| DIRECTIONS |
After the line containing "You are a computer-use", copy nothing more; up to and including it, copy every line of the listing exactly from the first, leaving out the pictures.

Content starts

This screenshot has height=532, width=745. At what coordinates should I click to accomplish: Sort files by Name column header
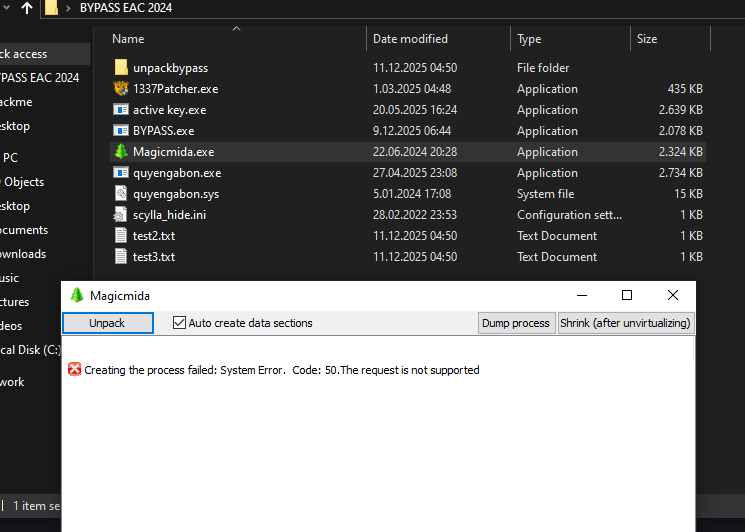pyautogui.click(x=128, y=39)
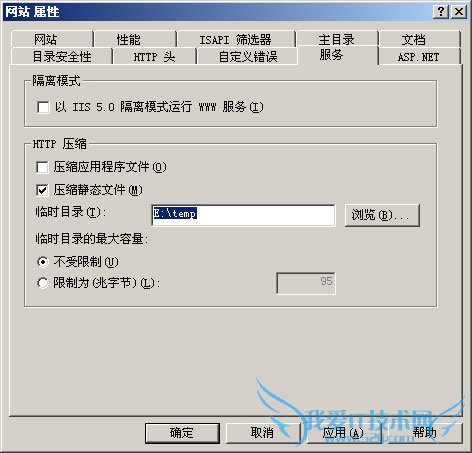Open the ASP.NET tab
The image size is (472, 453).
[x=420, y=56]
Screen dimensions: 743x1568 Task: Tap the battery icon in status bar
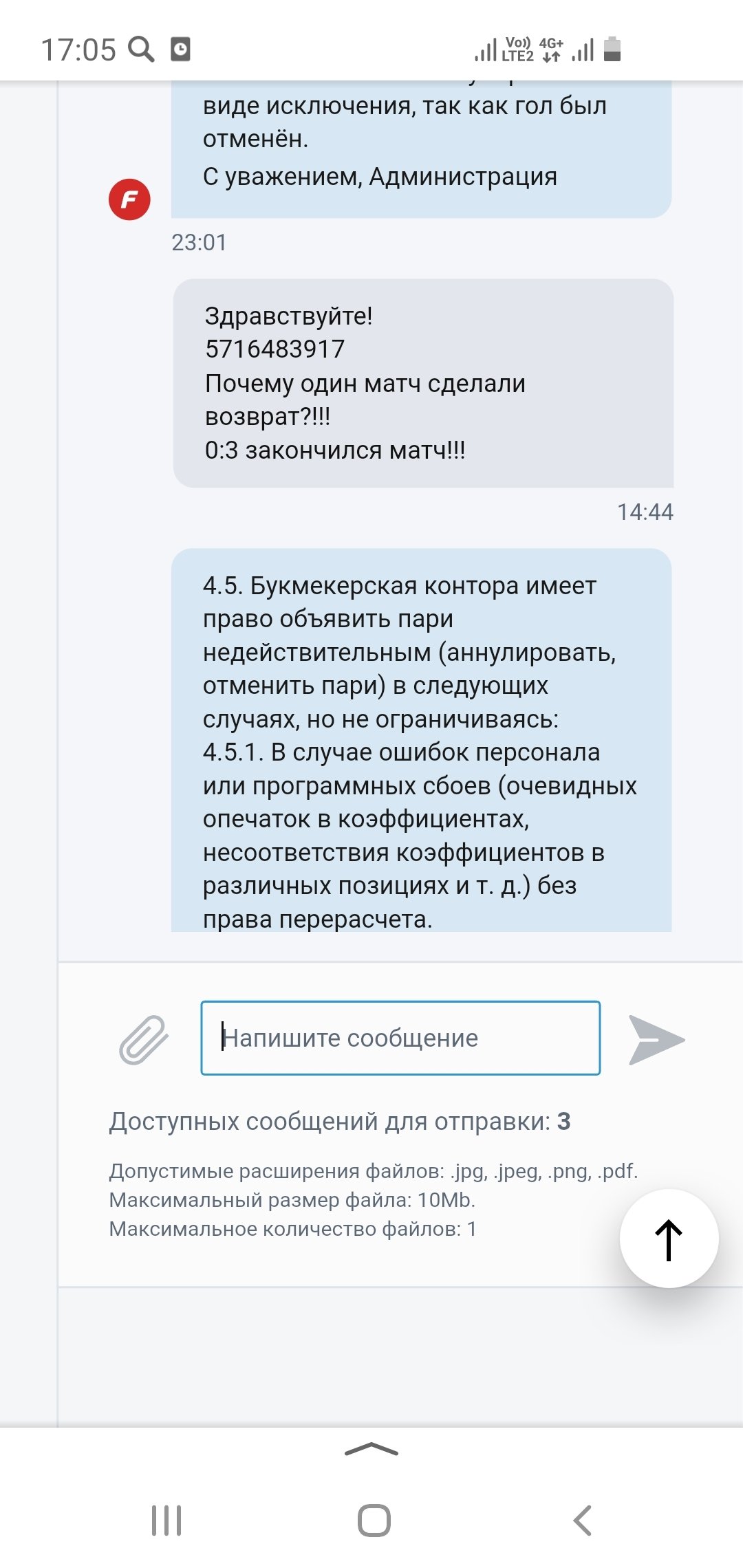click(612, 50)
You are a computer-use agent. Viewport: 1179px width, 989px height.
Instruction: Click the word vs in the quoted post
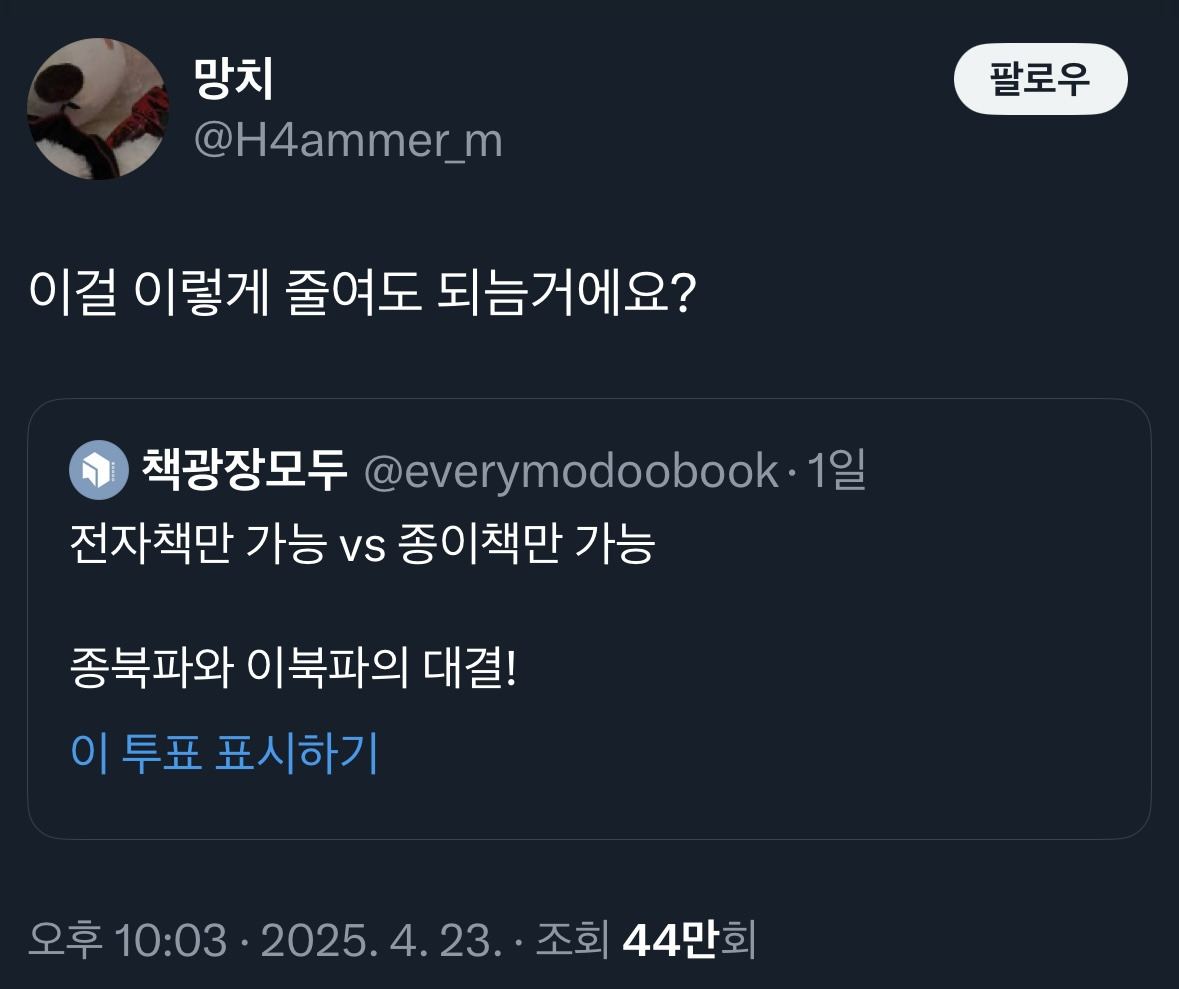[362, 548]
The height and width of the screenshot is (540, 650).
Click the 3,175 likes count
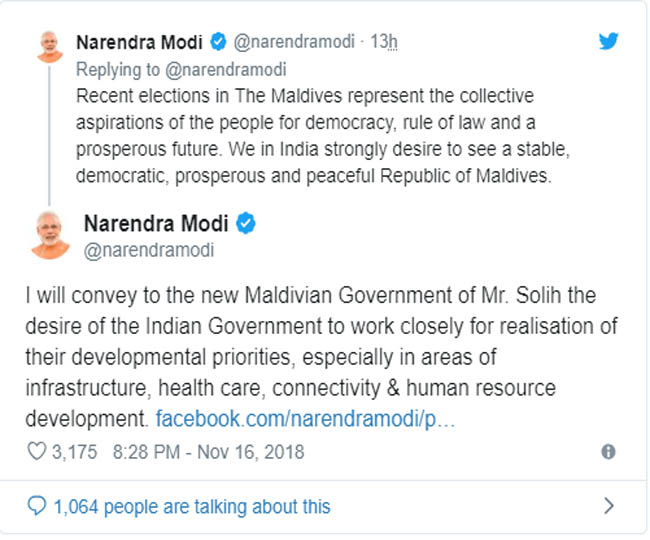[x=75, y=452]
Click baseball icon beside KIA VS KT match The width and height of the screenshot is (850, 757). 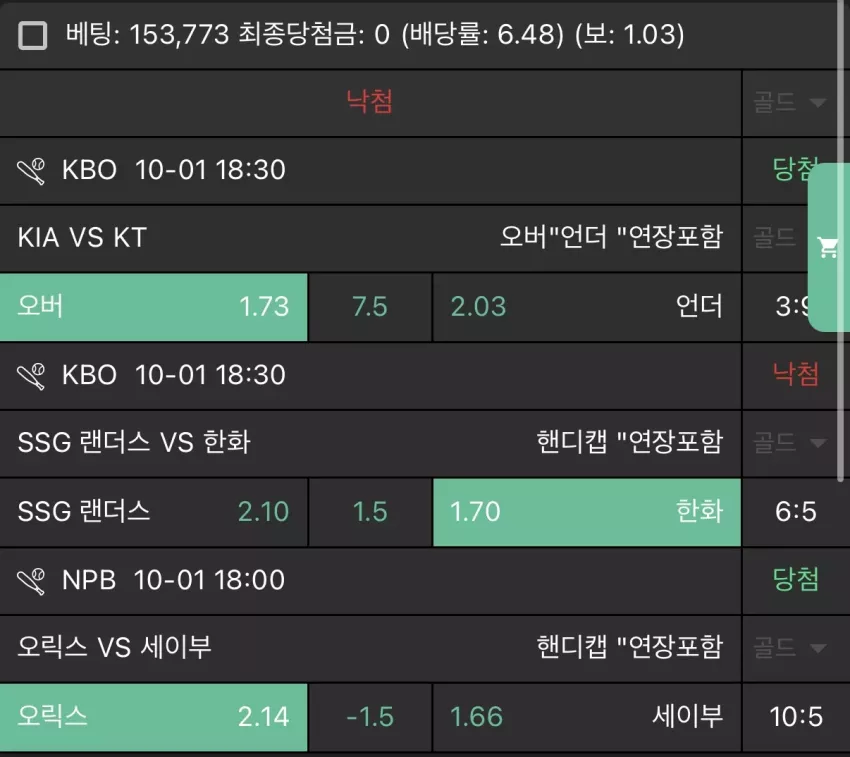click(31, 171)
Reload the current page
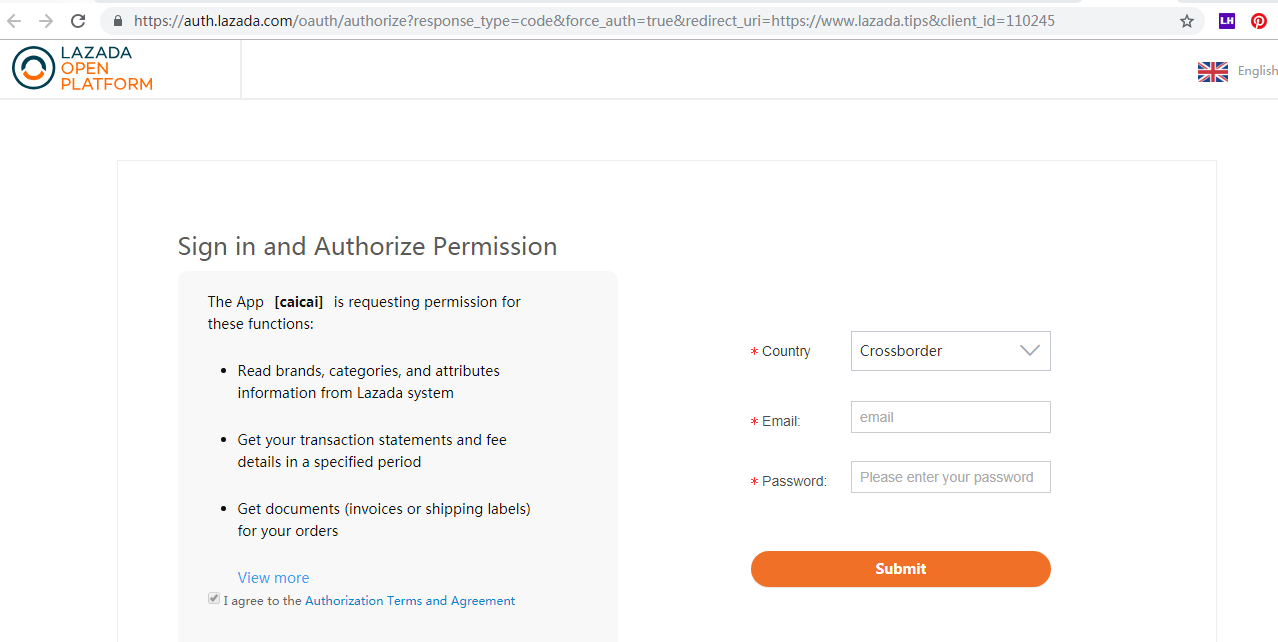 pos(78,21)
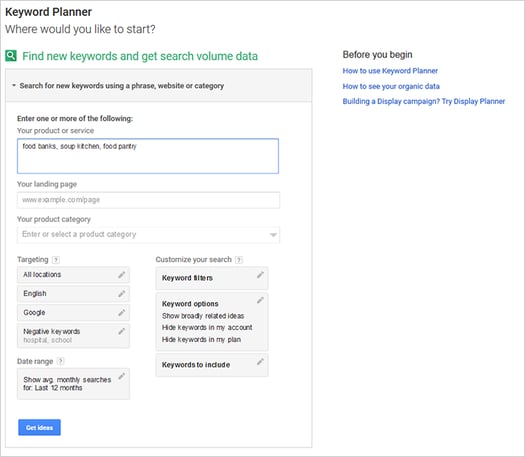Edit the English language setting pencil icon
Viewport: 525px width, 457px height.
[122, 294]
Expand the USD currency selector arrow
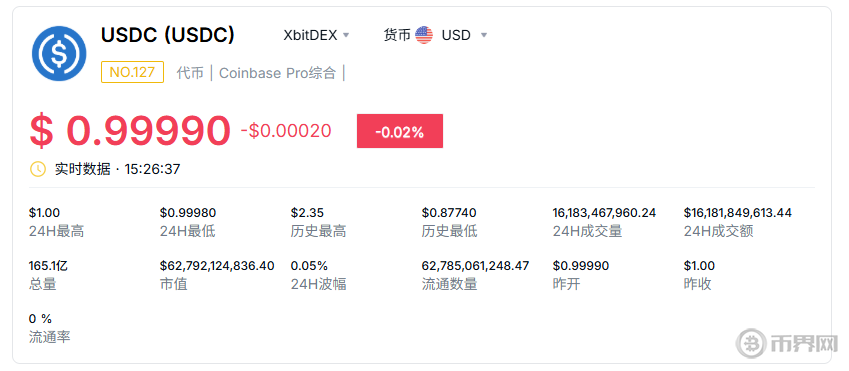 click(x=484, y=35)
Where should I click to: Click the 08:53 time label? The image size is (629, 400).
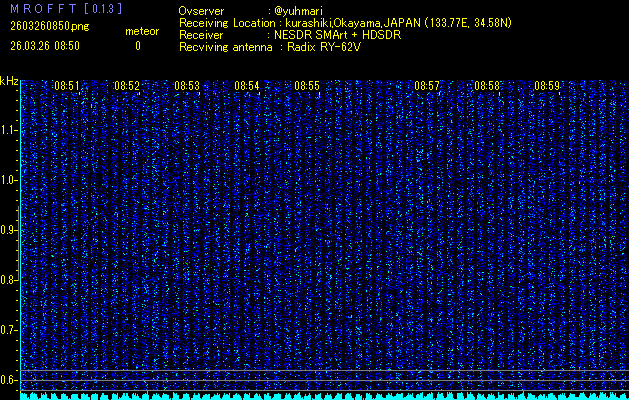[x=187, y=87]
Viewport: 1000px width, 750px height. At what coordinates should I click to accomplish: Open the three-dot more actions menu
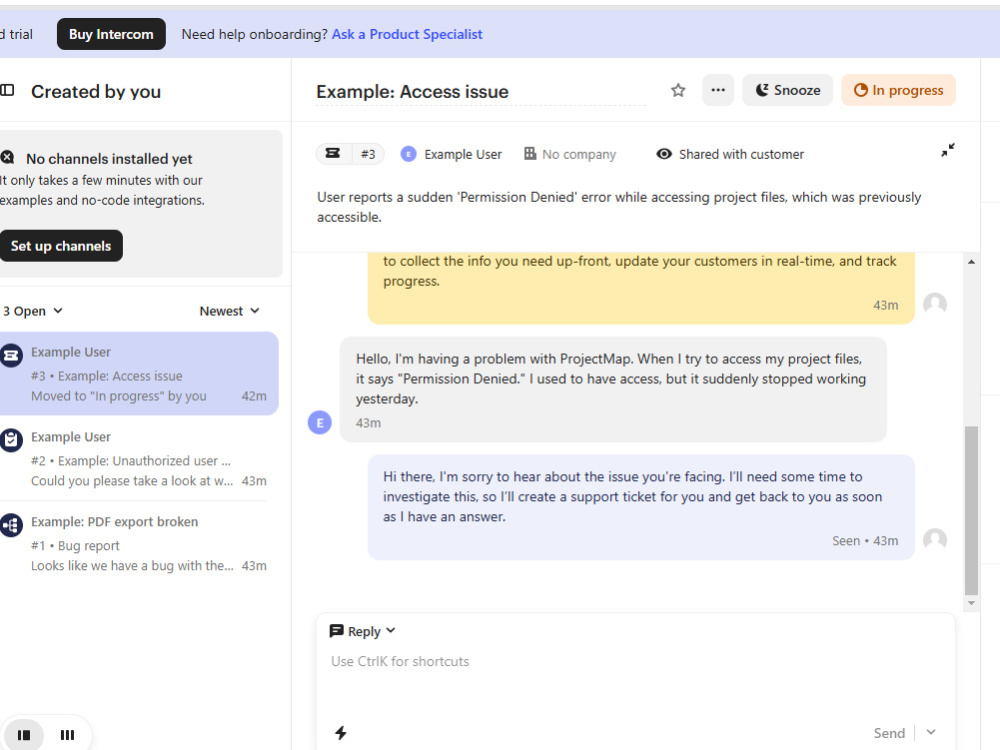[x=718, y=90]
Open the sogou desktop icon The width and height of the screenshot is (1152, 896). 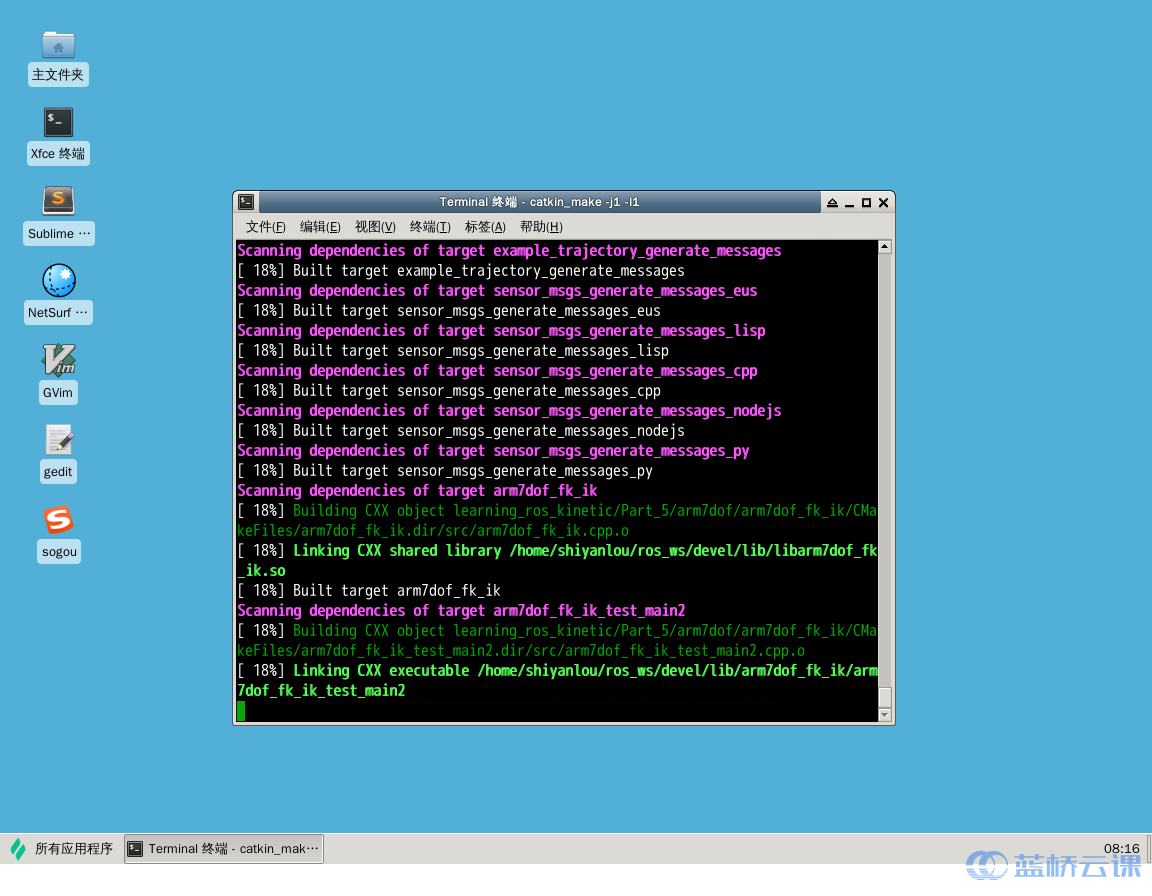[x=58, y=519]
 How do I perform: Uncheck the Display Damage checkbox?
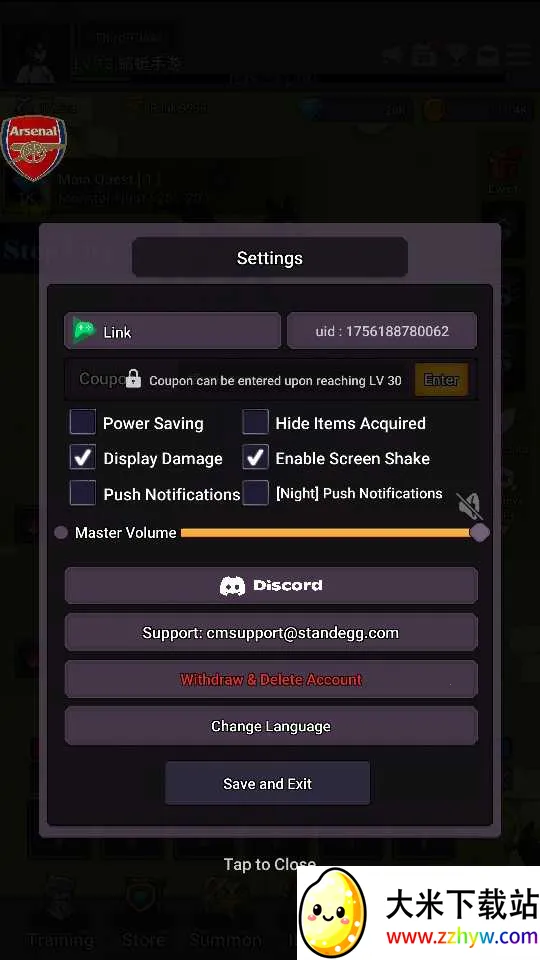[x=83, y=458]
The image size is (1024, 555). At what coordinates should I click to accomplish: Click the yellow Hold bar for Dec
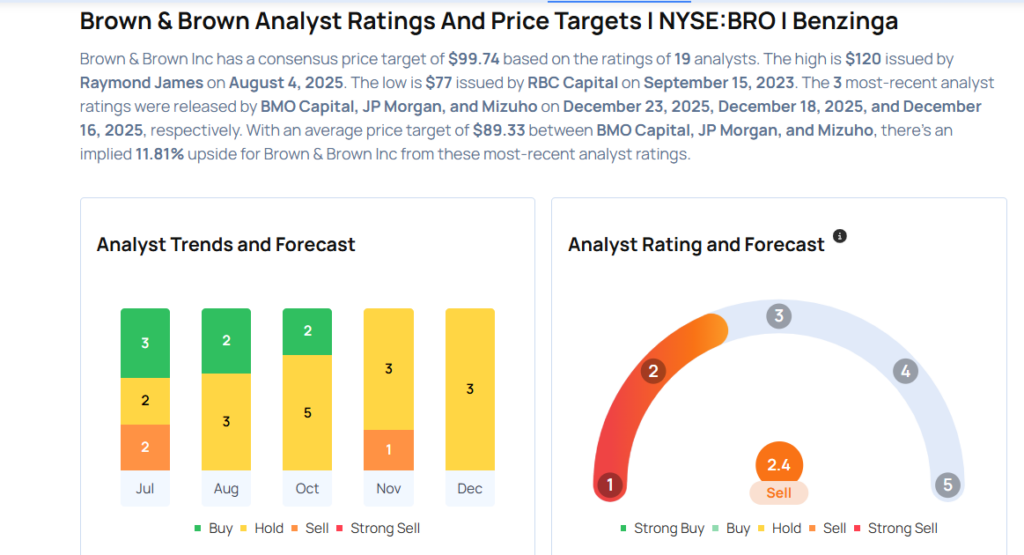(469, 389)
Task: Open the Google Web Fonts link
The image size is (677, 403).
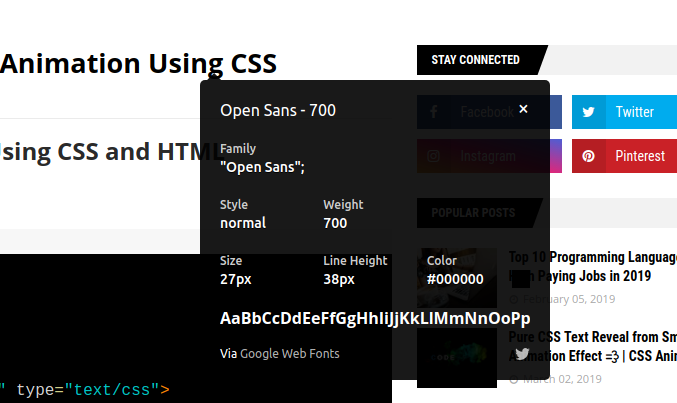Action: (x=289, y=353)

Content ends

| SOLUTION TO THIS PROBLEM |
This screenshot has height=532, width=745. At what coordinates should I click to accomplish: Sort files by Name column header
pyautogui.click(x=128, y=39)
Open the ASP.NET tab
The image size is (472, 453).
[x=420, y=56]
Screen dimensions: 743x1568 Task: Tap the battery icon in status bar
click(612, 50)
You are a computer-use agent. Viewport: 1179px width, 989px height.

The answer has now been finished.